Funding to enable innovative research
September 21, 2022
The Government of Canada, through the Canada Foundation for Innovation (CFI), has announced $64 million in funding to support research infrastructure through the John R. Evans Leaders Fund (JELF). Five projects at Queen’s will receive close to $700,000 to advance innovative research projects that will have an impact on human health, communications technologies, and renewable materials.
"Canada is world-renowned for our state-of-the-art institutions and talented researchers pushing the boundaries of knowledge," says The Honourable François-Philippe Champagne, Minister of Innovation, Science and Industry. "Through this Fund, our government is strengthening our leadership and competitive advantage by supporting Canadians to pursue discoveries, overcome challenges and innovate to make a more prosperous, equitable, and sustainable future for all."
The JELF helps universities more competitively recruit and retain outstanding researchers by providing funds needed to acquire the labs, equipment, and facilities.
"Cutting-edge research requires the right infrastructure and tools," says Nancy Ross, Vice-Principal (Research). "Thanks to the CFI, researchers at Queen’s can acquire the resources they need to accelerate their programs and fuel discovery and innovation that will have an impact on Canadians."
Learn more about the Queen’s projects:
Fernanda De Felice (Biomedical and Molecular Sciences; Psychiatry)
Dr. De Felice’s project "Testing the potential of extracellular vesicles to deliver therapeutics and to develop biomarkers in Alzheimer’s disease" will help address an urgent need to develop inexpensive, non-invasive diagnostics and efficient treatments to help Canada’s aging population, who are experiencing an increase in Alzheimer’s disease. Her team will investigate the role of irisin, a novel hormone boosted by physical exercise, in memory processes and if increasing it can reproduce or even boost the beneficial actions of exercise in memory. Dr. De Felice also aims to investigate vesicles, cells that originate in the brain and are carried into the body’s circulation, and to develop a simple approach for identifying if they are carrying disease biomarkers.

::::

| Problem to work on |
In the funding announcement, turn the paragraph beginning "Dr. De Felice's project" into a short bulleted list that keeps its main facts.

| Data block |

::::

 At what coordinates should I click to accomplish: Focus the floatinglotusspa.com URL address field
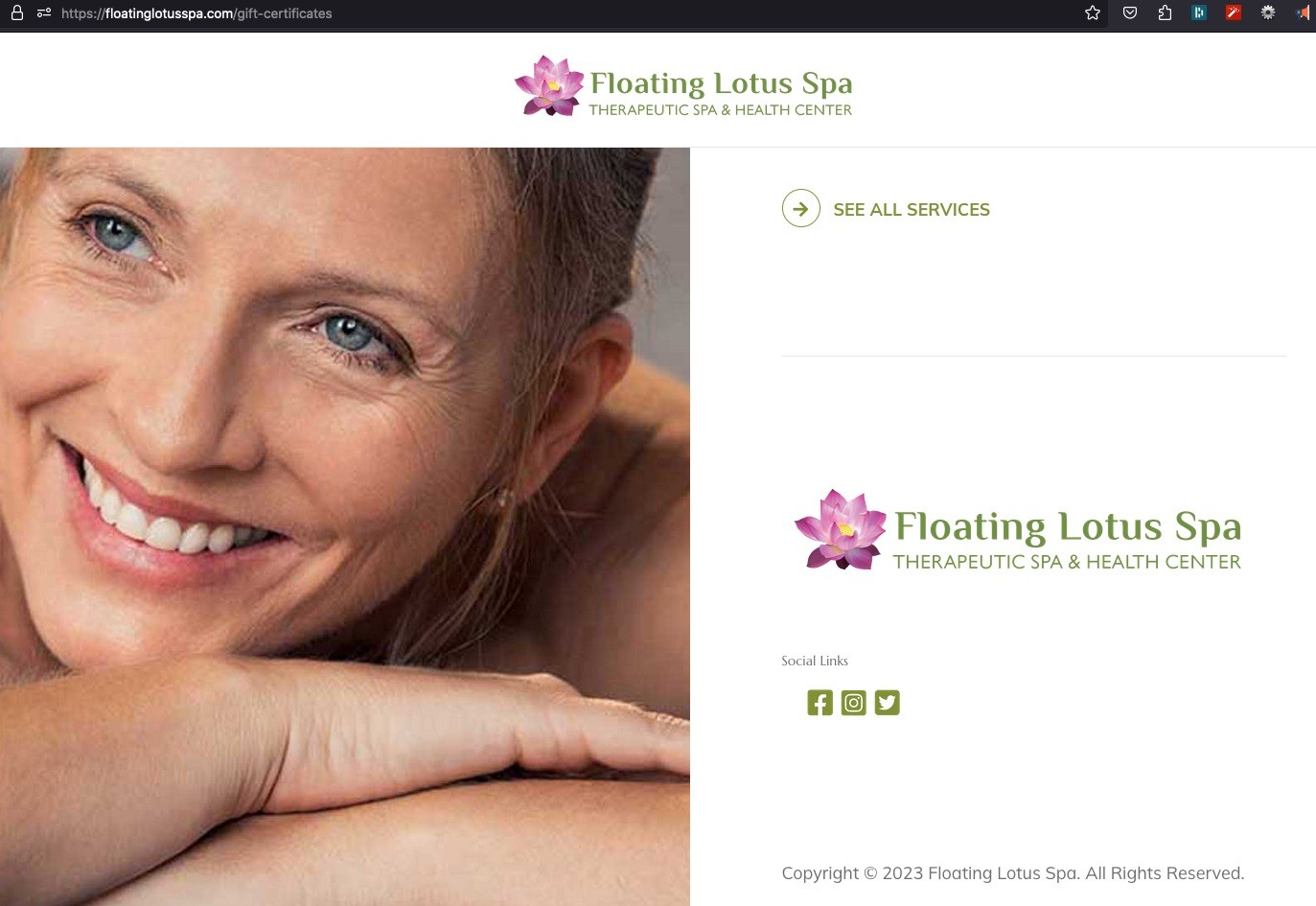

::::

| Written answer |
- Project: "Testing the potential of extracellular vesicles to deliver therapeutics and to develop biomarkers in Alzheimer's disease"
- Aim: inexpensive, non-invasive diagnostics and efficient treatments for Canada's aging population, which is seeing more Alzheimer's disease
- Irisin: the team will study this novel hormone, boosted by physical exercise, and its role in memory, including whether increasing it can reproduce or boost exercise's benefits for memory
- Vesicles: cells that originate in the brain and are carried into the body's circulation; the goal is a simple way to tell whether they carry disease biomarkers